Below are some records. Pull every line that contains the word "computer".
START Source records
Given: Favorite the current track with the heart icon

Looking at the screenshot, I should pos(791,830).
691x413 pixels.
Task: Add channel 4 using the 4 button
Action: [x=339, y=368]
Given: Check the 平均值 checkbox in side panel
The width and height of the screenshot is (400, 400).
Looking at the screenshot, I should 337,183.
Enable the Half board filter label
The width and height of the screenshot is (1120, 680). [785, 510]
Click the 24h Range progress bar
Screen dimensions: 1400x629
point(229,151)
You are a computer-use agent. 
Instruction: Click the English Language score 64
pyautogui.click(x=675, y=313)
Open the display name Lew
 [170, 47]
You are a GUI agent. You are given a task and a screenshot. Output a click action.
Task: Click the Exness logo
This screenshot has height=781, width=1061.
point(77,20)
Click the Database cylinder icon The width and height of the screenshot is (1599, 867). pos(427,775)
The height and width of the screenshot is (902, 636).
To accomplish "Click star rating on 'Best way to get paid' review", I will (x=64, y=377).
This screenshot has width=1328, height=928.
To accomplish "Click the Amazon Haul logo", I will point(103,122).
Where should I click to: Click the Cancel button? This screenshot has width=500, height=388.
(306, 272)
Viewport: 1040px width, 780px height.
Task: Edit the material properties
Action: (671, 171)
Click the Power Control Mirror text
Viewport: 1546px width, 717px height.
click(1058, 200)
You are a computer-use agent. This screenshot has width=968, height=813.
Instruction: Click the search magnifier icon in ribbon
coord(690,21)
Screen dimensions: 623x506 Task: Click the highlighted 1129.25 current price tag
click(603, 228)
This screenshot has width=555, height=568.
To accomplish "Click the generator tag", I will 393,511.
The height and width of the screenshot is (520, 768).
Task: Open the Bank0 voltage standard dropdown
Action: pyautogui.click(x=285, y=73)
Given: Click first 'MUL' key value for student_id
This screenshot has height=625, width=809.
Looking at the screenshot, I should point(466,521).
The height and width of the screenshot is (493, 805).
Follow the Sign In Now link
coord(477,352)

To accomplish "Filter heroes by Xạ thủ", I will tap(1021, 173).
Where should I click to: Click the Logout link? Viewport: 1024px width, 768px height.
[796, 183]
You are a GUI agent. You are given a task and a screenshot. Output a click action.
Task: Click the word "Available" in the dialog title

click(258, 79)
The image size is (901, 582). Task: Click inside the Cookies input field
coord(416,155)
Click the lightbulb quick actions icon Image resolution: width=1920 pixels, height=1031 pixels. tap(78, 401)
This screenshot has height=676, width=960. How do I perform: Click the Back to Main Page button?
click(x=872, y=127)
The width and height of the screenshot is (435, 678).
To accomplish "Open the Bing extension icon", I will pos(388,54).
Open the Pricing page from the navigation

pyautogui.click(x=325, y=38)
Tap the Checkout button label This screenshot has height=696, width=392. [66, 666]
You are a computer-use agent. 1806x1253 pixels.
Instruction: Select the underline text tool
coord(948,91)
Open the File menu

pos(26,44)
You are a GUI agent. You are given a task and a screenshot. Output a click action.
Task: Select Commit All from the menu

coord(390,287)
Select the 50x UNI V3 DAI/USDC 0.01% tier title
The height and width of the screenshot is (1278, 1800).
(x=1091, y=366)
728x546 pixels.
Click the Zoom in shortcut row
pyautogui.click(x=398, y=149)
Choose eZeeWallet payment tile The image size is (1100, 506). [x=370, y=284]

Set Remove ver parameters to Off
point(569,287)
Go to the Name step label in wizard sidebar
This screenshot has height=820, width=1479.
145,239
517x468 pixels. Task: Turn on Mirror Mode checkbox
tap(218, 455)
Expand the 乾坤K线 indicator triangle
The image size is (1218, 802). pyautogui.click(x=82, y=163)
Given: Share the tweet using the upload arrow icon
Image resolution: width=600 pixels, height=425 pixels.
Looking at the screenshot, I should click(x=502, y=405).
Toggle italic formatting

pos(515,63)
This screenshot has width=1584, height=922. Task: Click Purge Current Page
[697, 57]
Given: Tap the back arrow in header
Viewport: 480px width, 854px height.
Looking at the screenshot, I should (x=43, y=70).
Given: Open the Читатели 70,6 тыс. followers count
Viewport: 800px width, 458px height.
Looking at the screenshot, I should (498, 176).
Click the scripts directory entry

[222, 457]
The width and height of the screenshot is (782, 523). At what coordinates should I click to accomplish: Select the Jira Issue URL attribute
END Source records
Solution to this exercise:
You are a computer-use agent. 
You are a computer-use agent. This screenshot has width=968, height=813.
You are a computer-use agent. 1806x1253 pixels.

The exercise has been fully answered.